- Assigned task
Scan the data for lines with "button" and report the count by itself.

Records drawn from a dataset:
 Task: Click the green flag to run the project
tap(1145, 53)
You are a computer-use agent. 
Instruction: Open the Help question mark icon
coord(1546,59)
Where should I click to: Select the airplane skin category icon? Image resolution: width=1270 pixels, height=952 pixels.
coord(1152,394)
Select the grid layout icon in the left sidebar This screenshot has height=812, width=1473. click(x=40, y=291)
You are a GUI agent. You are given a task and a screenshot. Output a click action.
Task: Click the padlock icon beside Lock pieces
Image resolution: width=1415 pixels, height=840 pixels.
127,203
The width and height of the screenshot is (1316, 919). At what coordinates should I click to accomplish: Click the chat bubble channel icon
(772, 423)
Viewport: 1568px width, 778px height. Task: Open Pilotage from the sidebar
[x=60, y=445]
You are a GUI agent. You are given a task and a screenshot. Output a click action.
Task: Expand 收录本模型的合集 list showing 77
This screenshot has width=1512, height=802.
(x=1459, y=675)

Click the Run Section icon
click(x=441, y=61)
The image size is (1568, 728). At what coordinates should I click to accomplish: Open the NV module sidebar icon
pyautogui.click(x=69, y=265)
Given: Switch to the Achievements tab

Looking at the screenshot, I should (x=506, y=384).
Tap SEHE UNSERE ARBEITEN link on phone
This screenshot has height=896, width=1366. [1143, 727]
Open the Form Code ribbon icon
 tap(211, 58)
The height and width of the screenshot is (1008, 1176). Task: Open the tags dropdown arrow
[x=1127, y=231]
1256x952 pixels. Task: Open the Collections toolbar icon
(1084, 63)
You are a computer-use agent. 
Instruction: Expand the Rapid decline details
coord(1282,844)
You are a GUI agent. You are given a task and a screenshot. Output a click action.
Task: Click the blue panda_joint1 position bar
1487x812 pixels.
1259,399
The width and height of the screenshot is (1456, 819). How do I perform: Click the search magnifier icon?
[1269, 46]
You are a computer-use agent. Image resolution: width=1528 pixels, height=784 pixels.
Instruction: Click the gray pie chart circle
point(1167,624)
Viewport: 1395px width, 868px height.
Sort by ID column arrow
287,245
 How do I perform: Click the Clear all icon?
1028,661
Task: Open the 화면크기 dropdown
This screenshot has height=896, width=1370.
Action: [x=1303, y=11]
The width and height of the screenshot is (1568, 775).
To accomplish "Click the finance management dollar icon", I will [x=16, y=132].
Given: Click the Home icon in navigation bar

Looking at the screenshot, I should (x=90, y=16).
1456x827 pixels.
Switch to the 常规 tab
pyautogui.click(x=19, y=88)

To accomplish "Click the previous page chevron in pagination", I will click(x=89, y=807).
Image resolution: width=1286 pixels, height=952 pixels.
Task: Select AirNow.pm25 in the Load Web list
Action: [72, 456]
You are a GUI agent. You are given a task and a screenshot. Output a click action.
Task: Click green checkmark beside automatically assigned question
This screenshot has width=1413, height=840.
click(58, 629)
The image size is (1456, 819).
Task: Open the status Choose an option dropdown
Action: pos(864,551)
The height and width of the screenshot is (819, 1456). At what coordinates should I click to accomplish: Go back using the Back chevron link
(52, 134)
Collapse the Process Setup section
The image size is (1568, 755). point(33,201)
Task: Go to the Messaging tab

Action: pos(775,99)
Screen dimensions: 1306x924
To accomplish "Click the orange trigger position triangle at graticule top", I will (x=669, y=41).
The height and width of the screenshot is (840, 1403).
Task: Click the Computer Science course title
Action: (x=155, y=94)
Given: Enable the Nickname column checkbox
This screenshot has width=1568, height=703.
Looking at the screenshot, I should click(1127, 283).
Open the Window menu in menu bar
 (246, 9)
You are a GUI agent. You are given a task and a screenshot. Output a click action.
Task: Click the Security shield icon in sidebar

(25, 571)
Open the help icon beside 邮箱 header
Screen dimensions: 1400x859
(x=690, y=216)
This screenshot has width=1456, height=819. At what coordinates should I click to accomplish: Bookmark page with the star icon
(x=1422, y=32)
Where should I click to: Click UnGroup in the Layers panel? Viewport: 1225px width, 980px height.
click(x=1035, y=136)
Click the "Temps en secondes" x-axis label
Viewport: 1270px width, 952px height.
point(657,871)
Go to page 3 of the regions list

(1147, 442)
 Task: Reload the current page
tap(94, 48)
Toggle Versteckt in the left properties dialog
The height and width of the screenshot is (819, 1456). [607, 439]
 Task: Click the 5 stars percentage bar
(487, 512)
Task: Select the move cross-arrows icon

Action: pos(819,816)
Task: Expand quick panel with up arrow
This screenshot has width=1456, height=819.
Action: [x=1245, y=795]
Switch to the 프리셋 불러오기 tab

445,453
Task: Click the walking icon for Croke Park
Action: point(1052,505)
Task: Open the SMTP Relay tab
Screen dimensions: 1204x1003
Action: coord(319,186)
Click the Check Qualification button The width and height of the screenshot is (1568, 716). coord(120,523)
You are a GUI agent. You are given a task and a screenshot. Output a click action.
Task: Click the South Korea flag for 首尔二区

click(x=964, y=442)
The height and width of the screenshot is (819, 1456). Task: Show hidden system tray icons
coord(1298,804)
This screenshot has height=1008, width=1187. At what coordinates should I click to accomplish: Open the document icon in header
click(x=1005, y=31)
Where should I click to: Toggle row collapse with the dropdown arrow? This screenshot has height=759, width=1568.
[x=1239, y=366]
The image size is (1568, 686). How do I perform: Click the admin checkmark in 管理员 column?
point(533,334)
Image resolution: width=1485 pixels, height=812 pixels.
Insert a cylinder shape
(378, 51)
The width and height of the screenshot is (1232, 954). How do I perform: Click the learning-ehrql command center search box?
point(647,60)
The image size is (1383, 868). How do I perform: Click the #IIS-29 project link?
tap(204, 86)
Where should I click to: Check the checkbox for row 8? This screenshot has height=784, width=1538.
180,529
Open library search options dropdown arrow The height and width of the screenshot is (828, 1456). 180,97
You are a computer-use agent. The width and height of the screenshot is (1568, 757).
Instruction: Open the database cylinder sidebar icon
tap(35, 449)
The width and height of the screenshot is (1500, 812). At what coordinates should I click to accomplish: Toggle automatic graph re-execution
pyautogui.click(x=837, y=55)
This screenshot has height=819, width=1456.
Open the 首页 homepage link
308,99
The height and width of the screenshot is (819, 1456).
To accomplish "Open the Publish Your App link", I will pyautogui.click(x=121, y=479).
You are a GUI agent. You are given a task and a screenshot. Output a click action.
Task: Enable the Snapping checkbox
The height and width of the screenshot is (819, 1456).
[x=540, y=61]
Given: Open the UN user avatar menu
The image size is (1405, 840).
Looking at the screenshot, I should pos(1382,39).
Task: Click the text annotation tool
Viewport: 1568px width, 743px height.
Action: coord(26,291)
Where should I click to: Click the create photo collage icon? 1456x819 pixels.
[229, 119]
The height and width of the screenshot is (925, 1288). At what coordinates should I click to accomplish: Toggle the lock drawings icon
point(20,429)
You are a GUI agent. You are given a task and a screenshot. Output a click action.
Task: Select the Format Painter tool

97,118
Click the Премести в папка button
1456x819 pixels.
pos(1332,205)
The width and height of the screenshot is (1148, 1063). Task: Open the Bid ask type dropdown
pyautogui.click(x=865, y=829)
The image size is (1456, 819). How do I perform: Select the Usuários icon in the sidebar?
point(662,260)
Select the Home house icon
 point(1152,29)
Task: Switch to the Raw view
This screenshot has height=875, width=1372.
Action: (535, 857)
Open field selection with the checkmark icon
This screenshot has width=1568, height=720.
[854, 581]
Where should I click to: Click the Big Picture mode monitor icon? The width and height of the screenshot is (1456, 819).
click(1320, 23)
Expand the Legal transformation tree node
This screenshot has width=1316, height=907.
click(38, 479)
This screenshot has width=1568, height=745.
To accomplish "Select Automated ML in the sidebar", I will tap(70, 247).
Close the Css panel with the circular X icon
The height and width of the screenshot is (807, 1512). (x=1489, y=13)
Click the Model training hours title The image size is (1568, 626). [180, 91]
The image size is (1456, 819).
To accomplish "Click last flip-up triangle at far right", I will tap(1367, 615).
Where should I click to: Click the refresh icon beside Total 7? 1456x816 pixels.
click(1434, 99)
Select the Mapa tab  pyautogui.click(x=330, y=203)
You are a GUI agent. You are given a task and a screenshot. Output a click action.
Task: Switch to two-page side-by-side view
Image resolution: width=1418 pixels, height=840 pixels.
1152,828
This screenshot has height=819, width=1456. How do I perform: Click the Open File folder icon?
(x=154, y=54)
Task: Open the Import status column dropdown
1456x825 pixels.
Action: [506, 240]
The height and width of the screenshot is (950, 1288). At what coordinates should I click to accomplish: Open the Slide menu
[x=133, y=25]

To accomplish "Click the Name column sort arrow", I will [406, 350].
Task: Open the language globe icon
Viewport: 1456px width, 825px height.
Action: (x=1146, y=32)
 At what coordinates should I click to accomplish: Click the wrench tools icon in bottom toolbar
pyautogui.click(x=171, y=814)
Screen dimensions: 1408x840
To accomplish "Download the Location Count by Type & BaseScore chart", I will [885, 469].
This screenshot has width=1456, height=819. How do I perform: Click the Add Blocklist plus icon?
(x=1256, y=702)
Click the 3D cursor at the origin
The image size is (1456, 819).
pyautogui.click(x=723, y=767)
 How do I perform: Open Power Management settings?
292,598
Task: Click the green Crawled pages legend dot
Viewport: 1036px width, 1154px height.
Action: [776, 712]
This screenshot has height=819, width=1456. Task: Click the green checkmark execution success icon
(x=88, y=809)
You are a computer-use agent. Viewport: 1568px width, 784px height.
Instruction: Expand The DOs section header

- Result of the task
2